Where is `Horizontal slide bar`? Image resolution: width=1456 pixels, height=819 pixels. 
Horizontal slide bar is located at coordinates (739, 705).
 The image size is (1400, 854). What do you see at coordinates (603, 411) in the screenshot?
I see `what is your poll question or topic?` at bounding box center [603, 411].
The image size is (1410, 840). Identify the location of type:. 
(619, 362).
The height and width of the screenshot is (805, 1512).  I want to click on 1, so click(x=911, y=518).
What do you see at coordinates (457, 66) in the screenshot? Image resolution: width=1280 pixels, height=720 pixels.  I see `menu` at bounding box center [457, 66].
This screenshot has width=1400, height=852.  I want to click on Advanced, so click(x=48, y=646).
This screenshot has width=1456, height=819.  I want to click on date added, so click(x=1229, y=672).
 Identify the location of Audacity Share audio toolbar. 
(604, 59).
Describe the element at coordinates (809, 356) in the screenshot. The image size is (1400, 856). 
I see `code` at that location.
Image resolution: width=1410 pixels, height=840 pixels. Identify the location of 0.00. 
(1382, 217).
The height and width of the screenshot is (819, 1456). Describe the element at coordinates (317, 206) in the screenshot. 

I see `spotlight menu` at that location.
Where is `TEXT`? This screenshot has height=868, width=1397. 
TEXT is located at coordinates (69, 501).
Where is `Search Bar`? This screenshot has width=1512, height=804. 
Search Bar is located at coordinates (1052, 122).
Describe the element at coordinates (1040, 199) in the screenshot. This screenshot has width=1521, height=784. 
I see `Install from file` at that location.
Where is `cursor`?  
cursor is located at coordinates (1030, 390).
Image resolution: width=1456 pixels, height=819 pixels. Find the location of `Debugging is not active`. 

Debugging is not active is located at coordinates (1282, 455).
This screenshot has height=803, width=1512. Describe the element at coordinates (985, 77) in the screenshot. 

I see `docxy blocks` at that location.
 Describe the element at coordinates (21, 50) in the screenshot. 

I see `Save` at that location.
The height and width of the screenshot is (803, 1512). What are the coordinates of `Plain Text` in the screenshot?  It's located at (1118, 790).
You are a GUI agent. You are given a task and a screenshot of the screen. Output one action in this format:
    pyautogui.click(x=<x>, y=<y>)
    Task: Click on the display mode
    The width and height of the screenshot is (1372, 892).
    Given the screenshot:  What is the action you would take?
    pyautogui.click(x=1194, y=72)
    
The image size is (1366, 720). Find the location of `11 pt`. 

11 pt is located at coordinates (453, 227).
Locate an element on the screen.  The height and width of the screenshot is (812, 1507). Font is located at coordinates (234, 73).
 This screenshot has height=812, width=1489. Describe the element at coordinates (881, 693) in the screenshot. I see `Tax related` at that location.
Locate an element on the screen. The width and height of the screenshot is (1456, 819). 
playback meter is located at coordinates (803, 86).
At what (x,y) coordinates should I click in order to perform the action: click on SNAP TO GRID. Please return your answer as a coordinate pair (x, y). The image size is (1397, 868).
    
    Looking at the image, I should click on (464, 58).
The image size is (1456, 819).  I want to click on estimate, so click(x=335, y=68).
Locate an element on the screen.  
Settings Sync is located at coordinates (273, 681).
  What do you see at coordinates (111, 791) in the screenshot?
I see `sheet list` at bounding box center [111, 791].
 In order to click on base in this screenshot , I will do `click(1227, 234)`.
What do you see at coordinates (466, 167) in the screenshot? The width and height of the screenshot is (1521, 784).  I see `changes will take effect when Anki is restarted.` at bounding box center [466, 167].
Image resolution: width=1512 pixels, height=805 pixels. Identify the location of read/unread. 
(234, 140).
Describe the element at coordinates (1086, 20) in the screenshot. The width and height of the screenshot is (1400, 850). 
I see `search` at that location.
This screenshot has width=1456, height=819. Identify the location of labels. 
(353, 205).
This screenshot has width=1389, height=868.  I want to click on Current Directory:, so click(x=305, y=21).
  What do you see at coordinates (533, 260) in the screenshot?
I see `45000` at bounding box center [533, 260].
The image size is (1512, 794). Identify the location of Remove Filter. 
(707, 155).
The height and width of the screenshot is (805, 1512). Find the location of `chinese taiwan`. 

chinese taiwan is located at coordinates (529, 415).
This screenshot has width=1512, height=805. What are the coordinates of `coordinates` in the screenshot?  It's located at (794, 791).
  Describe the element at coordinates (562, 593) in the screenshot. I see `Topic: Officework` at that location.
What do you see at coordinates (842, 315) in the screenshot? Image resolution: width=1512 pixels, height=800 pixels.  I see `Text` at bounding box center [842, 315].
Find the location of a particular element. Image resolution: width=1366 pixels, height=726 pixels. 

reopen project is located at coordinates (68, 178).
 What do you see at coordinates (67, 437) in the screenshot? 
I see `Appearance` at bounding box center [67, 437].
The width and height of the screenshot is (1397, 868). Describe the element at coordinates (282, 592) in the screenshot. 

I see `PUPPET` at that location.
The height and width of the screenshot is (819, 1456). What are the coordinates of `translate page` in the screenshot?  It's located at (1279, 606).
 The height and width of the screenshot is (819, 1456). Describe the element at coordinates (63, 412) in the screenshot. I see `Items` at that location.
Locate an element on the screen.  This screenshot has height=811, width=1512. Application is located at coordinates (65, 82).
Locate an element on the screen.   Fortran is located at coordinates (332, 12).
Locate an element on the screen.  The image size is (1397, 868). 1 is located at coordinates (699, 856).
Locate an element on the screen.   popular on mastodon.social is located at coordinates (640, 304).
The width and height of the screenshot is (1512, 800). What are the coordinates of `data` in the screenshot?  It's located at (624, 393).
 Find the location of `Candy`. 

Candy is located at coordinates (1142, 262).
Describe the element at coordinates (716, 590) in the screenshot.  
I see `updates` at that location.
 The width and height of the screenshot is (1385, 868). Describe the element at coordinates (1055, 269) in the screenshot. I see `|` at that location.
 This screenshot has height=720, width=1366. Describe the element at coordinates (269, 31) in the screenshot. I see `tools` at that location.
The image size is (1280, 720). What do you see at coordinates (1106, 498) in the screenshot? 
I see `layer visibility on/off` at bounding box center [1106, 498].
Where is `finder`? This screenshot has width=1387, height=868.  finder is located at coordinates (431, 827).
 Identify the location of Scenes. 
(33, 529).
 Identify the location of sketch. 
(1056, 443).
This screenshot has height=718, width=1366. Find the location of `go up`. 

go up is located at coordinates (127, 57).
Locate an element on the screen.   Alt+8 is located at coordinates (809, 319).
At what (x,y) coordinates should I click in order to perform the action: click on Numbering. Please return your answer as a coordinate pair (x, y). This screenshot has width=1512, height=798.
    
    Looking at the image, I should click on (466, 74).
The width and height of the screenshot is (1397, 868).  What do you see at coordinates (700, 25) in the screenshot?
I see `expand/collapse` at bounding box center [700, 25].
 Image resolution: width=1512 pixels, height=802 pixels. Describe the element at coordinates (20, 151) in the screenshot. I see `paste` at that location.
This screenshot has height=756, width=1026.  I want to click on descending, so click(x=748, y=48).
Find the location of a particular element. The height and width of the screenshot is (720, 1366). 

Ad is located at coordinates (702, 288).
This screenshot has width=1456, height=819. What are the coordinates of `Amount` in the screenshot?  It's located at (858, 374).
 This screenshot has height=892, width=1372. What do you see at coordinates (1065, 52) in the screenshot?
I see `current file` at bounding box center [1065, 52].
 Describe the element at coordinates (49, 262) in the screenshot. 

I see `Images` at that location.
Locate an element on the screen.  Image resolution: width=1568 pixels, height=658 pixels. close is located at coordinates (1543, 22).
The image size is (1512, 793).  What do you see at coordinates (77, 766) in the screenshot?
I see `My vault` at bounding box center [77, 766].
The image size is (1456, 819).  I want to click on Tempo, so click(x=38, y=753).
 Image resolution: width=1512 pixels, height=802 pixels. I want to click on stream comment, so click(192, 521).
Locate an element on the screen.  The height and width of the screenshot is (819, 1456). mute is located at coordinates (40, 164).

- - - - - - -

## [ЧТО ТРЕБУЕТСЯ]
Перенесите все пункты, приведённые выше, в JSON-список строк, где каждой строке текста соответствует одна строка списка. Пустые строки в список не включаются.

## [РЕЗУЛЬТАТ ЗАДАНИЯ]
[
  "Where is `Horizontal slide bar`? Image resolution: width=1456 pixels, height=819 pixels. ",
  "Horizontal slide bar is located at coordinates (739, 705).",
  " The image size is (1400, 854). What do you see at coordinates (603, 411) in the screenshot?",
  "I see `what is your poll question or topic?` at bounding box center [603, 411].",
  "The image size is (1410, 840). Identify the location of type:. ",
  "(619, 362).",
  "The height and width of the screenshot is (805, 1512).  I want to click on 1, so click(x=911, y=518).",
  "What do you see at coordinates (457, 66) in the screenshot? Image resolution: width=1280 pixels, height=720 pixels.  I see `menu` at bounding box center [457, 66].",
  "This screenshot has width=1400, height=852.  I want to click on Advanced, so click(x=48, y=646).",
  "This screenshot has width=1456, height=819.  I want to click on date added, so click(x=1229, y=672).",
  " Identify the location of Audacity Share audio toolbar. ",
  "(604, 59).",
  "Describe the element at coordinates (809, 356) in the screenshot. The image size is (1400, 856). ",
  "I see `code` at that location.",
  "Image resolution: width=1410 pixels, height=840 pixels. Identify the location of 0.00. ",
  "(1382, 217).",
  "The height and width of the screenshot is (819, 1456). Describe the element at coordinates (317, 206) in the screenshot. ",
  "I see `spotlight menu` at that location.",
  "Where is `TEXT`? This screenshot has height=868, width=1397. ",
  "TEXT is located at coordinates (69, 501).",
  "Where is `Search Bar`? This screenshot has width=1512, height=804. ",
  "Search Bar is located at coordinates (1052, 122).",
  "Describe the element at coordinates (1040, 199) in the screenshot. This screenshot has width=1521, height=784. ",
  "I see `Install from file` at that location.",
  "Where is `cursor`?  ",
  "cursor is located at coordinates (1030, 390).",
  "Image resolution: width=1456 pixels, height=819 pixels. Find the location of `Debugging is not active`. ",
  "Debugging is not active is located at coordinates (1282, 455).",
  "This screenshot has height=803, width=1512. Describe the element at coordinates (985, 77) in the screenshot. ",
  "I see `docxy blocks` at that location.",
  " Describe the element at coordinates (21, 50) in the screenshot. ",
  "I see `Save` at that location.",
  "The height and width of the screenshot is (803, 1512). What are the coordinates of `Plain Text` in the screenshot?  It's located at (1118, 790).",
  "You are a GUI agent. You are given a task and a screenshot of the screen. Output one action in this format:",
  "    pyautogui.click(x=<x>, y=<y>)",
  "    Task: Click on the display mode",
  "    The width and height of the screenshot is (1372, 892).",
  "    Given the screenshot:  What is the action you would take?",
  "    pyautogui.click(x=1194, y=72)",
  "The image size is (1366, 720). Find the location of `11 pt`. ",
  "11 pt is located at coordinates (453, 227).",
  "Locate an element on the screen.  The height and width of the screenshot is (812, 1507). Font is located at coordinates (234, 73).",
  " This screenshot has height=812, width=1489. Describe the element at coordinates (881, 693) in the screenshot. I see `Tax related` at that location.",
  "Locate an element on the screen. The width and height of the screenshot is (1456, 819). ",
  "playback meter is located at coordinates (803, 86).",
  "At what (x,y) coordinates should I click in order to perform the action: click on SNAP TO GRID. Please return your answer as a coordinate pair (x, y). The image size is (1397, 868).",
  "    Looking at the image, I should click on (464, 58).",
  "The image size is (1456, 819).  I want to click on estimate, so click(x=335, y=68).",
  "Locate an element on the screen.  ",
  "Settings Sync is located at coordinates (273, 681).",
  "  What do you see at coordinates (111, 791) in the screenshot?",
  "I see `sheet list` at bounding box center [111, 791].",
  " In order to click on base in this screenshot , I will do `click(1227, 234)`.",
  "What do you see at coordinates (466, 167) in the screenshot? The width and height of the screenshot is (1521, 784).  I see `changes will take effect when Anki is restarted.` at bounding box center [466, 167].",
  "Image resolution: width=1512 pixels, height=805 pixels. Identify the location of read/unread. ",
  "(234, 140).",
  "Describe the element at coordinates (1086, 20) in the screenshot. The width and height of the screenshot is (1400, 850). ",
  "I see `search` at that location.",
  "This screenshot has width=1456, height=819. Identify the location of labels. ",
  "(353, 205).",
  "This screenshot has width=1389, height=868.  I want to click on Current Directory:, so click(x=305, y=21).",
  "  What do you see at coordinates (533, 260) in the screenshot?",
  "I see `45000` at bounding box center [533, 260].",
  "The image size is (1512, 794). Identify the location of Remove Filter. ",
  "(707, 155).",
  "The height and width of the screenshot is (805, 1512). Find the location of `chinese taiwan`. ",
  "chinese taiwan is located at coordinates (529, 415).",
  "This screenshot has width=1512, height=805. What are the coordinates of `coordinates` in the screenshot?  It's located at (794, 791).",
  "  Describe the element at coordinates (562, 593) in the screenshot. I see `Topic: Officework` at that location.",
  "What do you see at coordinates (842, 315) in the screenshot? Image resolution: width=1512 pixels, height=800 pixels.  I see `Text` at bounding box center [842, 315].",
  "Find the location of a particular element. Image resolution: width=1366 pixels, height=726 pixels. ",
  "reopen project is located at coordinates (68, 178).",
  " What do you see at coordinates (67, 437) in the screenshot? ",
  "I see `Appearance` at bounding box center [67, 437].",
  "The width and height of the screenshot is (1397, 868). Describe the element at coordinates (282, 592) in the screenshot. ",
  "I see `PUPPET` at that location.",
  "The height and width of the screenshot is (819, 1456). What are the coordinates of `translate page` in the screenshot?  It's located at (1279, 606).",
  " The height and width of the screenshot is (819, 1456). Describe the element at coordinates (63, 412) in the screenshot. I see `Items` at that location.",
  "Locate an element on the screen.  This screenshot has height=811, width=1512. Application is located at coordinates (65, 82).",
  "Locate an element on the screen.   Fortran is located at coordinates (332, 12).",
  "Locate an element on the screen.  The image size is (1397, 868). 1 is located at coordinates (699, 856).",
  "Locate an element on the screen.   popular on mastodon.social is located at coordinates (640, 304).",
  "The width and height of the screenshot is (1512, 800). What are the coordinates of `data` in the screenshot?  It's located at (624, 393).",
  " Find the location of `Candy`. ",
  "Candy is located at coordinates (1142, 262).",
  "Describe the element at coordinates (716, 590) in the screenshot.  ",
  "I see `updates` at that location.",
  " The width and height of the screenshot is (1385, 868). Describe the element at coordinates (1055, 269) in the screenshot. I see `|` at that location.",
  " This screenshot has height=720, width=1366. Describe the element at coordinates (269, 31) in the screenshot. I see `tools` at that location.",
  "The image size is (1280, 720). What do you see at coordinates (1106, 498) in the screenshot? ",
  "I see `layer visibility on/off` at bounding box center [1106, 498].",
  "Where is `finder`? This screenshot has width=1387, height=868.  finder is located at coordinates (431, 827).",
  " Identify the location of Scenes. ",
  "(33, 529).",
  " Identify the location of sketch. ",
  "(1056, 443).",
  "This screenshot has height=718, width=1366. Find the location of `go up`. ",
  "go up is located at coordinates (127, 57).",
  "Locate an element on the screen.   Alt+8 is located at coordinates (809, 319).",
  "At what (x,y) coordinates should I click in order to perform the action: click on Numbering. Please return your answer as a coordinate pair (x, y). This screenshot has width=1512, height=798.",
  "    Looking at the image, I should click on (466, 74).",
  "The width and height of the screenshot is (1397, 868).  What do you see at coordinates (700, 25) in the screenshot?",
  "I see `expand/collapse` at bounding box center [700, 25].",
  " Image resolution: width=1512 pixels, height=802 pixels. Describe the element at coordinates (20, 151) in the screenshot. I see `paste` at that location.",
  "This screenshot has height=756, width=1026.  I want to click on descending, so click(x=748, y=48).",
  "Find the location of a particular element. The height and width of the screenshot is (720, 1366). ",
  "Ad is located at coordinates (702, 288).",
  "This screenshot has width=1456, height=819. What are the coordinates of `Amount` in the screenshot?  It's located at (858, 374).",
  " This screenshot has height=892, width=1372. What do you see at coordinates (1065, 52) in the screenshot?",
  "I see `current file` at bounding box center [1065, 52].",
  " Describe the element at coordinates (49, 262) in the screenshot. ",
  "I see `Images` at that location.",
  "Locate an element on the screen.  Image resolution: width=1568 pixels, height=658 pixels. close is located at coordinates (1543, 22).",
  "The image size is (1512, 793).  What do you see at coordinates (77, 766) in the screenshot?",
  "I see `My vault` at bounding box center [77, 766].",
  "The image size is (1456, 819).  I want to click on Tempo, so click(x=38, y=753).",
  " Image resolution: width=1512 pixels, height=802 pixels. I want to click on stream comment, so click(192, 521).",
  "Locate an element on the screen.  The height and width of the screenshot is (819, 1456). mute is located at coordinates (40, 164)."
]